2009 – Nanoscience for Neuroscience and Neurosurgery
Nanoscience for Neuroscience and Neurosurgery, INBT’s 3rd annual symposium was held Monday, May 18, 2009 in Mountcastle Auditorium of the PreClinical Teaching Building. A poster session was held in Turner Concourse on the Johns Hopkins medical campus. Speakers from the Johns Hopkins School of Medicine included Ted Dawson, Abramson Professor of Neurodegenerative Diseases; John W. Griffin, Johns Hopkins University Distinguished Service Professor of Neurology, Neuroscience and Pathology and director of the Brain Science Institute; Michael T. McMahon, assistant professor of Radiology, MR Division; Alessandro Olivi, professor of Neurosurgery and Oncology and chair of Neurosurgery at Johns Hopkins Bayview Medical Center; and Jeffrey Rothstein, professor of Neurology and director of the Robert Packard Center for ALS Research.

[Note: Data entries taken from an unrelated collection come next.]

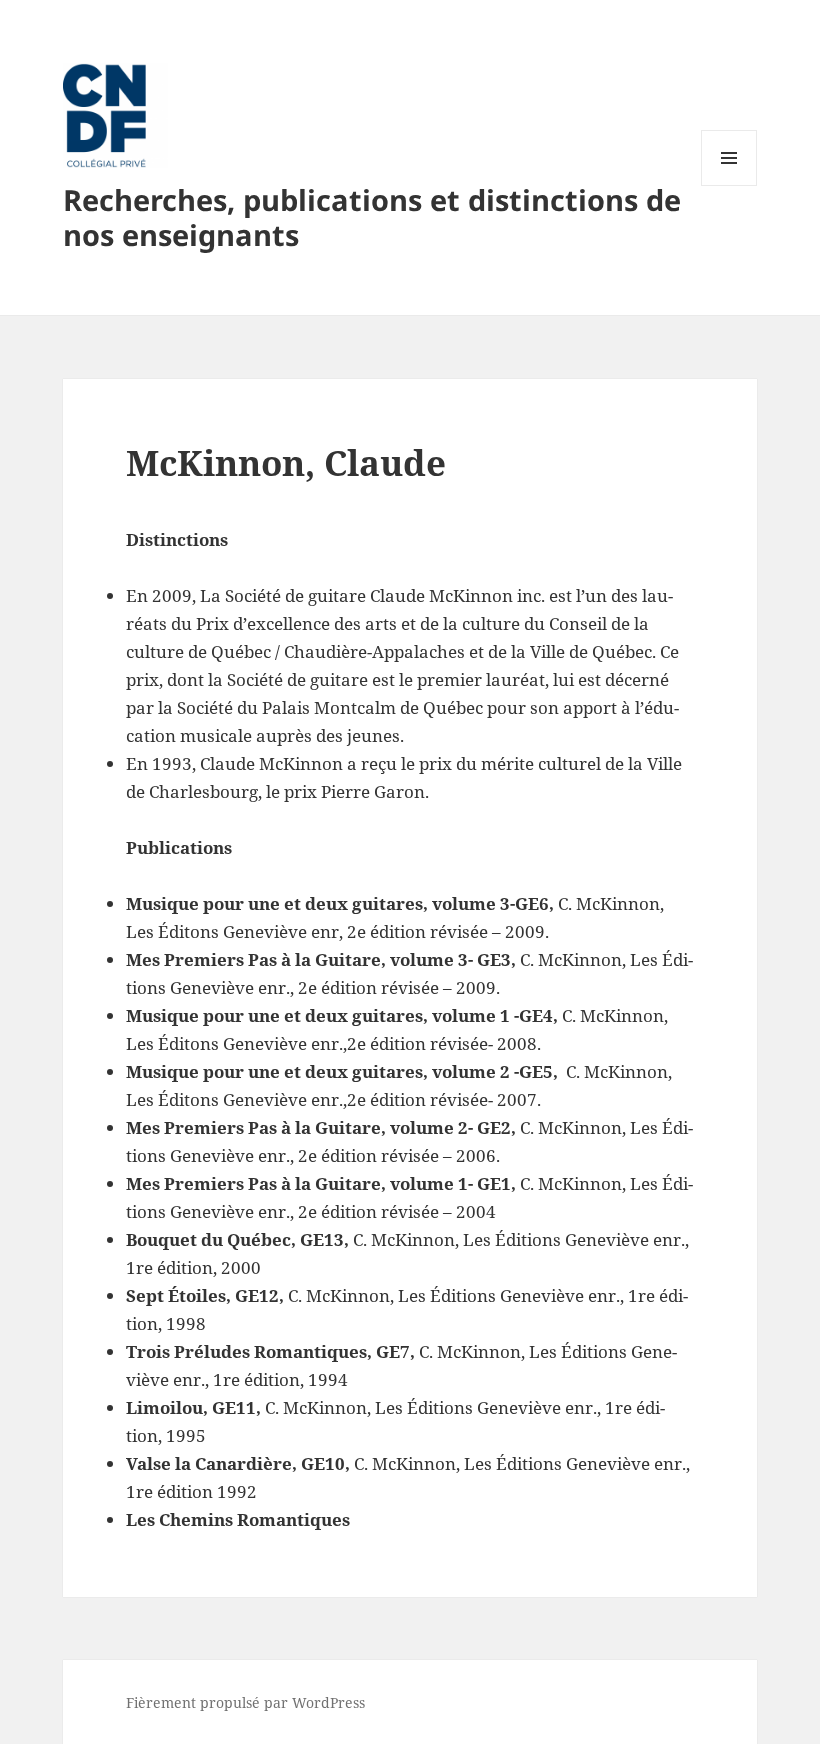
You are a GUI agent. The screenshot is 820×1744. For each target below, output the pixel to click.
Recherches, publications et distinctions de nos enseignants (372, 217)
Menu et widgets (729, 185)
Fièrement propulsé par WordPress (245, 1702)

2008 – Nanotechnology for Cancer
All facets of research relating to the emerging discipline of nanobiotechnology were explored at the second annual Johns Hopkins NanoBio Symposium, May 1 -2, 2008. “Nanotechnology for Cancer“ was the focus of Thursday’s workshop, co-hosted by the Sidney Kimmel Comprehensive Cancer Center at Johns Hopkins. This workshop featured short presentations and engaging discussions with several Johns Hopkins faculty experts working in areas relating to nanobiotechnology. Invited speakers included Donald E. Ingber, M.D., Ph.D., professor or vascular biology from the Harvard Medical School; Andrew D. Maynard, Ph.D., chief science advisor for the Project on Emerging Nanotechnologies at the Woodrow Wilson International Center for Scholars; Paras N. Prasad, Ph.D., director of the Institute for Lasers, Photonics, and Biophotonics at the University at Buffalo; Jeffery A. Schloss, Ph.D., from the National Human Genome Research Institute; and Jennifer L. West, Ph.D., professor of bioengineering at Rice University.
The first annual symposium for nanobiotechnology at Johns Hopkins Universtity was held on Friday, April 27, 2007 on the Homewood campus. Speakers included Michael P.Sheetz, Prof., Biological Sciences, Columbia University; David J. Mooney, Prof., Bioengineering, Harvard University; Günter Oberdörster, Prof., Environmental Medicine, University of Rochester; Dennis Discher, Prof., Chemical and Biomolecular Engineering, University of Pennsylvania; Gang Bao, Prof, Biomedical Engineering, Georgia Institute of Technology; Wendy Sanhai, Senior Scientific Advisor, FDA; Greg Downing, Director, Office of Technology and Industrial Relationships, NCI; and Piotr Grodzinski, Director, Nanotechnology Alliance for Cancer, NCI.